**Record excerpts**
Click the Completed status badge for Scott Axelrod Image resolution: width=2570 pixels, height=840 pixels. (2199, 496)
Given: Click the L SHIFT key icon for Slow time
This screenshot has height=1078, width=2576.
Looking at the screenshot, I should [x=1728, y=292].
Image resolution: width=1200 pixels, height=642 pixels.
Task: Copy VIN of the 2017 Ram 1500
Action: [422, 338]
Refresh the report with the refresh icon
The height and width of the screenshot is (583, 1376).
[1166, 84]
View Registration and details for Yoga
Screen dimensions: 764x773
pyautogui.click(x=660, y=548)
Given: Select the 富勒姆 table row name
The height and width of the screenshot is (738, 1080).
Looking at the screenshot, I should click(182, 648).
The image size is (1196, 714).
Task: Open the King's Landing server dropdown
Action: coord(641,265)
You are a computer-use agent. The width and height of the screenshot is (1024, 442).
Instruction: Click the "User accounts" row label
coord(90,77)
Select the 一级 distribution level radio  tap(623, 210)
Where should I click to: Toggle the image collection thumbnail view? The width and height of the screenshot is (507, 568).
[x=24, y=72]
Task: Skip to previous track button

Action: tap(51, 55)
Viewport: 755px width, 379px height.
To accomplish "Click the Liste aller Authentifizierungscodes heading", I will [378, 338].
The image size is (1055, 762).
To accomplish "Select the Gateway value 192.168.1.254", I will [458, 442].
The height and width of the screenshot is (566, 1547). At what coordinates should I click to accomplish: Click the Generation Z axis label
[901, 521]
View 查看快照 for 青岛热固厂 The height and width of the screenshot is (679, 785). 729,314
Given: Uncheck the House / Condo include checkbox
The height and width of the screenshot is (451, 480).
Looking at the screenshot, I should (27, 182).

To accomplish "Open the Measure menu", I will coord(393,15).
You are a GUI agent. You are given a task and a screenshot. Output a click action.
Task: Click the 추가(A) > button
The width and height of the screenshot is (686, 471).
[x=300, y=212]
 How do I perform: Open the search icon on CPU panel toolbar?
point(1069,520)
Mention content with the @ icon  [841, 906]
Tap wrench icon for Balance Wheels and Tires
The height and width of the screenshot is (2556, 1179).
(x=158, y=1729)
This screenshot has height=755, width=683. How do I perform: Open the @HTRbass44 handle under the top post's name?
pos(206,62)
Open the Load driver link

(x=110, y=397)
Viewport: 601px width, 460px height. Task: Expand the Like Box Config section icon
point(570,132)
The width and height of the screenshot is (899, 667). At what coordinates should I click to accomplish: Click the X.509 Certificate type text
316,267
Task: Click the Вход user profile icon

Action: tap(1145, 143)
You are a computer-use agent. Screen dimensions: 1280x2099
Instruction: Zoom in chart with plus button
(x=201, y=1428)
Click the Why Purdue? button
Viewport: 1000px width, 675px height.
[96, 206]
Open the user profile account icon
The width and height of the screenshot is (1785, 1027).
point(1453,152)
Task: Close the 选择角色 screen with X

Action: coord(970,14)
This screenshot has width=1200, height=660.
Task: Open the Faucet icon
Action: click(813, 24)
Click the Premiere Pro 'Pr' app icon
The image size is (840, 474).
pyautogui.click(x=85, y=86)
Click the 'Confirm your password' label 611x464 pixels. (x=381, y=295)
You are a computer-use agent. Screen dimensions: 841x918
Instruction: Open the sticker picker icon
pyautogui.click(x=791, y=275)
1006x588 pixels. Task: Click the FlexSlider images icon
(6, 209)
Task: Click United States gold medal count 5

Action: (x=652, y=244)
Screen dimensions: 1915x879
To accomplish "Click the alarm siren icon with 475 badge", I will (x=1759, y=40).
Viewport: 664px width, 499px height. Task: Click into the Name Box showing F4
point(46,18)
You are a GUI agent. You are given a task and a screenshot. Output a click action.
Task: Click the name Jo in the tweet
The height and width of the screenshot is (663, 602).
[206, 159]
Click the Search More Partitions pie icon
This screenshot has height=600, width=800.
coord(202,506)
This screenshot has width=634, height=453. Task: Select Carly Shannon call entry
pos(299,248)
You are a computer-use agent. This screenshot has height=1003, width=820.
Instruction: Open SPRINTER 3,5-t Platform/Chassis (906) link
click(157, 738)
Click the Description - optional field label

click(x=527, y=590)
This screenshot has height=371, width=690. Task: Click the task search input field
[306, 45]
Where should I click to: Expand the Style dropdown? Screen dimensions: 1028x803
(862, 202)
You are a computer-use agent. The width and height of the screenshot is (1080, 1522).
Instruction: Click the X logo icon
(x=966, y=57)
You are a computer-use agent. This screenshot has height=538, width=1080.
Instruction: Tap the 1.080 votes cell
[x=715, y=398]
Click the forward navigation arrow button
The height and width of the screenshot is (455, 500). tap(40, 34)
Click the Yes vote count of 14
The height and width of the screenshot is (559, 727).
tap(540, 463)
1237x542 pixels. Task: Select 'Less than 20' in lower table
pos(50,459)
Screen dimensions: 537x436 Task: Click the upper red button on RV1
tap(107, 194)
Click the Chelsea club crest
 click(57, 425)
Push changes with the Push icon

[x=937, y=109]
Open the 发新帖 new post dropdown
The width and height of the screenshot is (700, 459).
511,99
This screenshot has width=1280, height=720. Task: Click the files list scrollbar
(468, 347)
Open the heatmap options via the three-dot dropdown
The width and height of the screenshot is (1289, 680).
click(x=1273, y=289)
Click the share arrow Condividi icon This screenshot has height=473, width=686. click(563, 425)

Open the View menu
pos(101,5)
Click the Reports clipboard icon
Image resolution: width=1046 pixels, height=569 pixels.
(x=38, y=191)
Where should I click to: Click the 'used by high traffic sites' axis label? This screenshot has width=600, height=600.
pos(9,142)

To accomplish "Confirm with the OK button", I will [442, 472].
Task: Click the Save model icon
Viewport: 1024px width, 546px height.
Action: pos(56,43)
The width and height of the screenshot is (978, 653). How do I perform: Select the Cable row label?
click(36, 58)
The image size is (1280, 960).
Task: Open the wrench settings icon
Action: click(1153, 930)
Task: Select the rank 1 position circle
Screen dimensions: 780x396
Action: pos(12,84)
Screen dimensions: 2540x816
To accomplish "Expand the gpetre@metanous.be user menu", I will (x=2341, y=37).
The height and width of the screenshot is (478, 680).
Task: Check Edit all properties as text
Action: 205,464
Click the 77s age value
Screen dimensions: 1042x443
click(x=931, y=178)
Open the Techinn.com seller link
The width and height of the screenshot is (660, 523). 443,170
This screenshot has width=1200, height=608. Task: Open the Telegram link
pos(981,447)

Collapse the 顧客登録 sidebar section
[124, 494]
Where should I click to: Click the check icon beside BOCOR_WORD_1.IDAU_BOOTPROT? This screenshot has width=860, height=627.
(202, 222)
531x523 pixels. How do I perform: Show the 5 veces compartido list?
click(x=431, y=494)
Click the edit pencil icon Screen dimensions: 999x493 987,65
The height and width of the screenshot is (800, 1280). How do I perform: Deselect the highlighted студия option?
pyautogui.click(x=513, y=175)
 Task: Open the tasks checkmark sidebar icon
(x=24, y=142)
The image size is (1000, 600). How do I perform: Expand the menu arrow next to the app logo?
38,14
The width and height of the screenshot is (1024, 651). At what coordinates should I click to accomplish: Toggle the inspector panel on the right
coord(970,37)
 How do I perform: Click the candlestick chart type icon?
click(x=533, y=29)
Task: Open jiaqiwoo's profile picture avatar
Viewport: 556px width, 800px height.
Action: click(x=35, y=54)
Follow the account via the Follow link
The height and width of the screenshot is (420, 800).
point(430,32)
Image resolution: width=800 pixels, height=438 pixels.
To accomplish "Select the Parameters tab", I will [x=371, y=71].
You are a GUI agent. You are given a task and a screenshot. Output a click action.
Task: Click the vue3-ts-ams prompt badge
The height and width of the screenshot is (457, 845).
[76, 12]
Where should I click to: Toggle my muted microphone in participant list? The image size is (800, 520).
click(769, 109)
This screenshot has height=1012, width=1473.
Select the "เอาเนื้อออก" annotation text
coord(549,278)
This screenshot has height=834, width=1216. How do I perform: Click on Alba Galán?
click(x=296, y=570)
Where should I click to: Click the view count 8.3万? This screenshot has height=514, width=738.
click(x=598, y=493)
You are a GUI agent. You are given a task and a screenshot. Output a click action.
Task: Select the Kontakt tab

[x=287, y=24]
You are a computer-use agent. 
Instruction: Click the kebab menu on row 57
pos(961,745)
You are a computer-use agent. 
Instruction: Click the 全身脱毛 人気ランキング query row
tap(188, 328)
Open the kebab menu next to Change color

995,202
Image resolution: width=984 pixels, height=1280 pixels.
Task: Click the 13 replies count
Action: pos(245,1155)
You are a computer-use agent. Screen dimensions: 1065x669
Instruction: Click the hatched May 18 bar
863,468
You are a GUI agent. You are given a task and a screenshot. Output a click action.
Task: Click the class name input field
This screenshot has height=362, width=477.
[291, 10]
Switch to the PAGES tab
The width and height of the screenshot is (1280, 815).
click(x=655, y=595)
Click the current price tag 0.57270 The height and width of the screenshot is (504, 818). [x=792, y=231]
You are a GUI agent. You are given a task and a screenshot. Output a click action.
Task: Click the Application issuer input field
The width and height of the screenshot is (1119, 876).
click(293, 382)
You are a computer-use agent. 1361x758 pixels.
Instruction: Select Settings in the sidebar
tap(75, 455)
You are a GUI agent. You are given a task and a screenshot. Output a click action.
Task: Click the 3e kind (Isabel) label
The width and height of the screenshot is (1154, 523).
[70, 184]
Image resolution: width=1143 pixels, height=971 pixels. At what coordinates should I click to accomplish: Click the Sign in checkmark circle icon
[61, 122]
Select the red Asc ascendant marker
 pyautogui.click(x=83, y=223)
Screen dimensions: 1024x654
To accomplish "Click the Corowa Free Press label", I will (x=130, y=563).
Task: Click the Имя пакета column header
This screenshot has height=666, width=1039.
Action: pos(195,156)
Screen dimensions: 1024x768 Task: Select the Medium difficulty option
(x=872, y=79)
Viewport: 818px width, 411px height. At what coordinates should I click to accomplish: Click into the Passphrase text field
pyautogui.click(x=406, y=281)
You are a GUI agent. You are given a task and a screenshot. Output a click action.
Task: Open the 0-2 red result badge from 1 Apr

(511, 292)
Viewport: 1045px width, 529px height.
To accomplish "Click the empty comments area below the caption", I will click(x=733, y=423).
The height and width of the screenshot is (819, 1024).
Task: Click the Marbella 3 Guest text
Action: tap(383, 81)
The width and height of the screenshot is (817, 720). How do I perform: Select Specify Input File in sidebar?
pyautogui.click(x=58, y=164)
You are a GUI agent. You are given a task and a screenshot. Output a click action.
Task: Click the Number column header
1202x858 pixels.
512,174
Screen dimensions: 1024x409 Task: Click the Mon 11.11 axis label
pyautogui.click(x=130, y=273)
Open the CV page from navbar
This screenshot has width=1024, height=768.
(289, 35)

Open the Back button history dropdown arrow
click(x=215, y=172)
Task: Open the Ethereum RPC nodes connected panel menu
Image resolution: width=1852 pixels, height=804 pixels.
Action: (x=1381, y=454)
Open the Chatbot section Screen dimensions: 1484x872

**Exercise brief**
Using the material above, reproduce exactly the line that contains "Task: Click the Имя пакета column header" and all lines after it through the last one, and only those.

**Answer space**
Task: Click the Имя пакета column header
This screenshot has height=666, width=1039.
Action: pos(195,156)
Screen dimensions: 1024x768 Task: Select the Medium difficulty option
(x=872, y=79)
Viewport: 818px width, 411px height. At what coordinates should I click to accomplish: Click into the Passphrase text field
pyautogui.click(x=406, y=281)
You are a GUI agent. You are given a task and a screenshot. Output a click action.
Task: Open the 0-2 red result badge from 1 Apr

(511, 292)
Viewport: 1045px width, 529px height.
To accomplish "Click the empty comments area below the caption", I will click(x=733, y=423).
The height and width of the screenshot is (819, 1024).
Task: Click the Marbella 3 Guest text
Action: tap(383, 81)
The width and height of the screenshot is (817, 720). How do I perform: Select Specify Input File in sidebar?
pyautogui.click(x=58, y=164)
You are a GUI agent. You are given a task and a screenshot. Output a click action.
Task: Click the Number column header
1202x858 pixels.
512,174
Screen dimensions: 1024x409 Task: Click the Mon 11.11 axis label
pyautogui.click(x=130, y=273)
Open the CV page from navbar
This screenshot has width=1024, height=768.
(289, 35)

Open the Back button history dropdown arrow
click(x=215, y=172)
Task: Open the Ethereum RPC nodes connected panel menu
Image resolution: width=1852 pixels, height=804 pixels.
Action: (x=1381, y=454)
Open the Chatbot section Screen dimensions: 1484x872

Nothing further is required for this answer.